本文抜粋:
===============
ハワイ、ニューヨーク、日本と住んだことのある友人に、どことも違うロサンゼルスの魅力を体感してもらいたくて、あちこち連れ回しました。
魅力、というと、ちょっと違う響きかもしれません。
「異国感」や「特徴」、「不思議さ」「驚くべきところ」という言葉に近いものかな。
僕にとっても、自分が、この場所が面白いと今なぜ感じているのかを見直し、日本の方にぜひ持って返っていただきたいメッセージのようなものとして再構築する良い機会となりました。
これは、観光地めぐりとはまったく違う「気づきの旅」。
自分が、ここを案内することで伝えたいことって、何なんだっけ、というものが、今回は、感度抜群の素敵な友人が同行してくれたことで、とてもクリアになりました。
1.広さ
ロサンゼルスはとにかく広いのです。フリーウエイを使って時速120キロで走っているのに、目的地までは延々と走り続けないとたどり着かないことも多いです。それが、他の土地、別な生活圏に行くため、というのなら分かるのですが、同じ生活圏内で、それだけの移動を日常的にする、というところが違い。
===============
入力データ:
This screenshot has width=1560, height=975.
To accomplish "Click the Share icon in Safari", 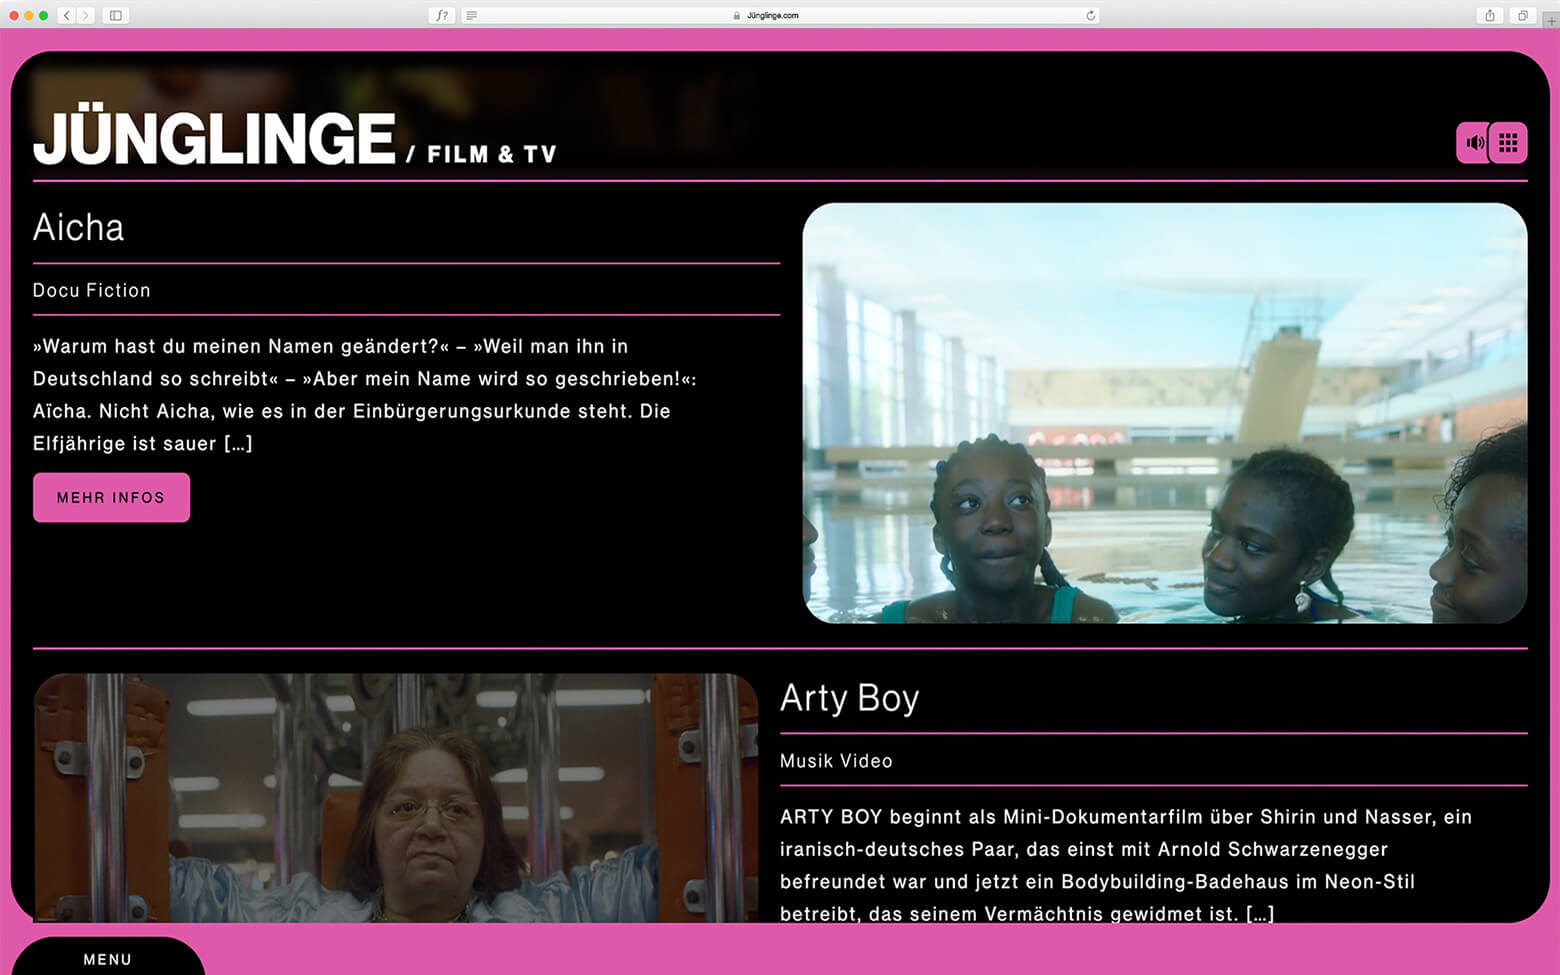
===============
設問:
1. ロサンゼルスについての本文によると、筆者が案内した友人はどこに住んだことがありますか。
2. ロサンゼルスについての本文で「ロサンゼルスはとにかく広いのです」で始まる段落を、主な事実を残して短くまとめてください。
3. ロサンゼルスについての本文を、最後の文の後から書き継いでください。

解答:
1. ハワイ、ニューヨーク、日本です。

2. ロサンゼルスはとても広く、フリーウエイを時速120キロで走っても、目的地まで長く走り続けることが多い。しかもそれは別の土地へ行くためではなく、同じ生活圏内での日常的な移動だという点が違う。

3.
普通の道路も、時速60~70キロは当たり前に出せるのですが、それでも信号につかえ、自然渋滞が発生し、ただでさえ面積の広い平屋ばかりでだだっ広いのに、とにかく移動に時間がかかります。
今回はオレンジ郡にも行きましたが、あそこはまた輪をかけて桁外れに広い(笑)。セミナー会場のカリフォルニア大学アーバイン校も、入ってから、いったい何分、車を飛ばせばいいのという位に、ハイスピードで延々と行かないと目的地に行き着かなかったりします。キャンパスかと思うと、突然、両端に未開の荒野が現れたり。迷子になったら怖いぞ~という、想像を絶する広さなのです。
もちろん、これは単なる一例。こういうのって、ちょろっと来ただけではなかなか分からないのですが、今回は友人にもたっぷり味わってもらえて良かったです。
2.豊かさ
ロサンゼルスは豊かな街です。豊かさは、延々と続いています。途中、あれっ、ここは危なそう…というエリアが点在したかと思うと、再びまた豊かなエリアになっていったりします。
豪邸って言うのも、際限がないくらいのスゴイものがあるわけですが、値段はそこまでしなくとも美しく大きな家並みが広がる豊かな街は、実にたくさん存在します。え、ここにも、あそこにも、そしてこんなに延々と、と、豊かさのレベルが、何だかまったく違うことに気づく瞬間です。
庭や舗道や中央分離帯や、あらゆるところがきれいに整備されていて、住民の目に心地よい環境が整えられている、のが、豊かなエリア。庭が荒れている家が多く見えたら、ちょっと危険信号。わかりやすいのも興味深いところです。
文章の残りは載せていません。